Exercise objective: Please quote the stretch of the listing from its start through the line that contains "Task: Click on the UNION EXCEPT INTERSECT", word for word.

(Dataset records)
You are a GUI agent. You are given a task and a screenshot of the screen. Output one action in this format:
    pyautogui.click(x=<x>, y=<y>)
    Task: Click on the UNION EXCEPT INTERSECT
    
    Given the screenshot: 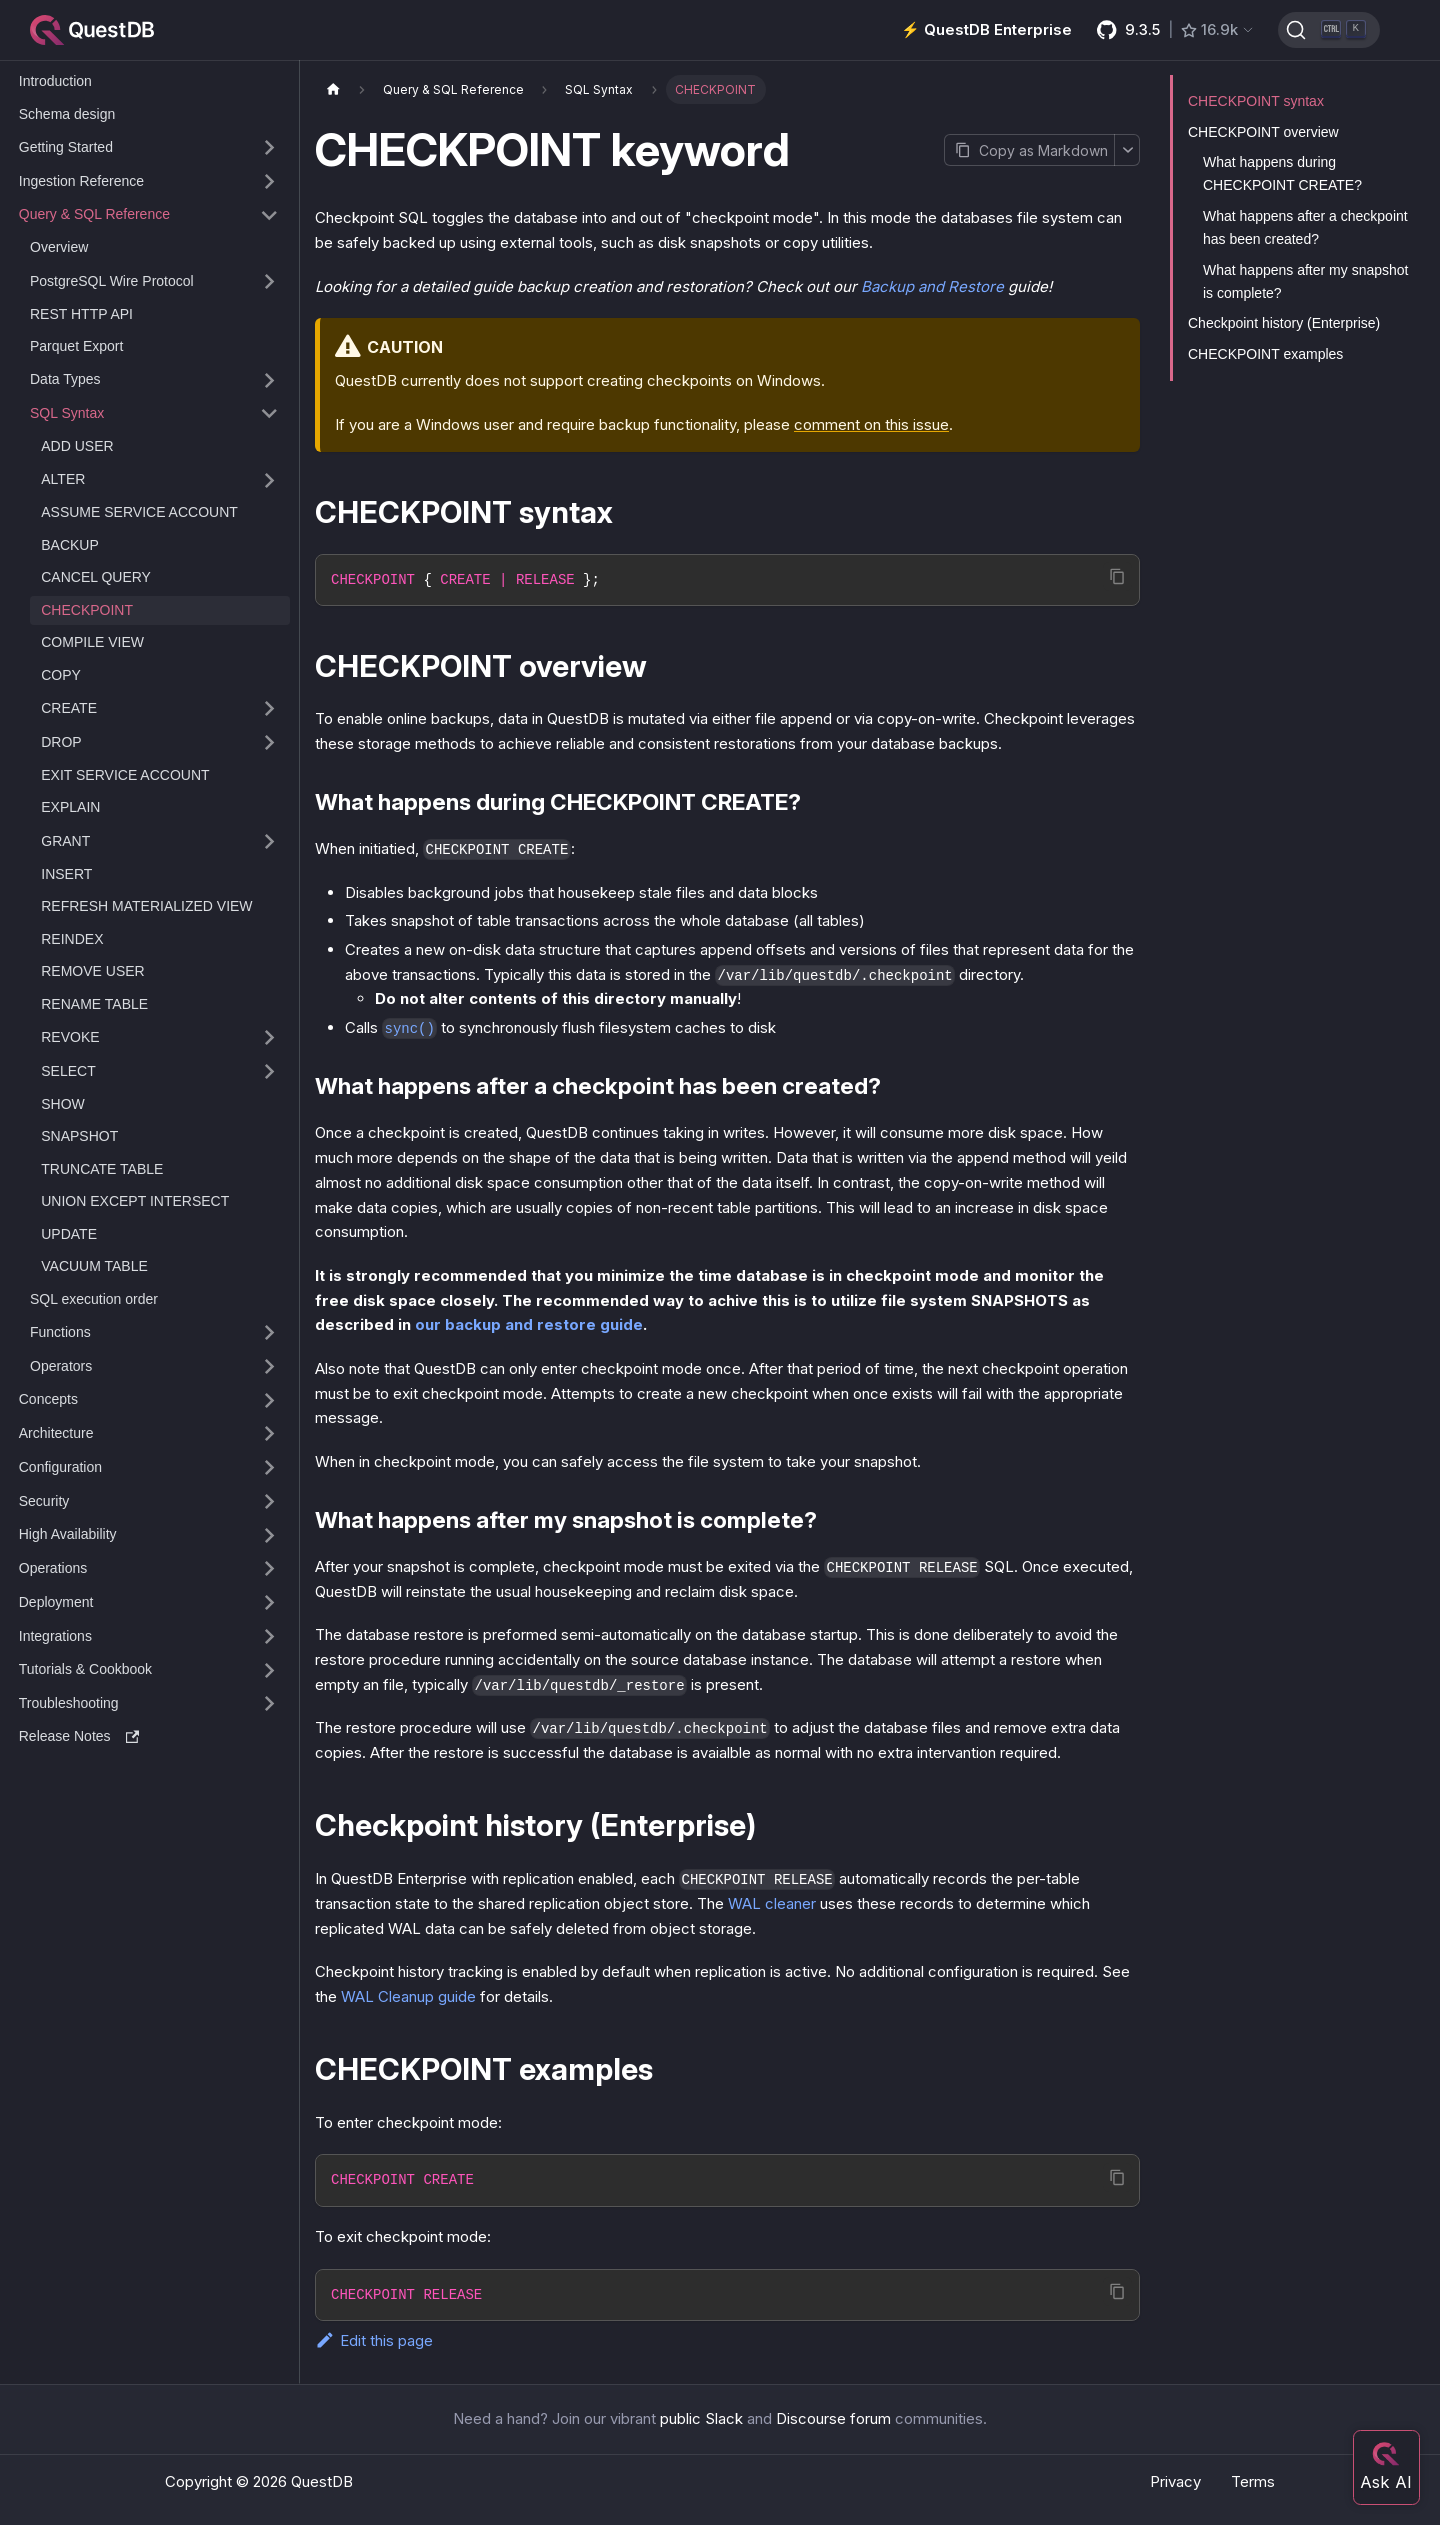 What is the action you would take?
    pyautogui.click(x=135, y=1201)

Correct result:
You are a GUI agent. You are given a task and a screenshot of the screen. Output one action in this format:
    pyautogui.click(x=<x>, y=<y>)
    Task: Click on the UNION EXCEPT INTERSECT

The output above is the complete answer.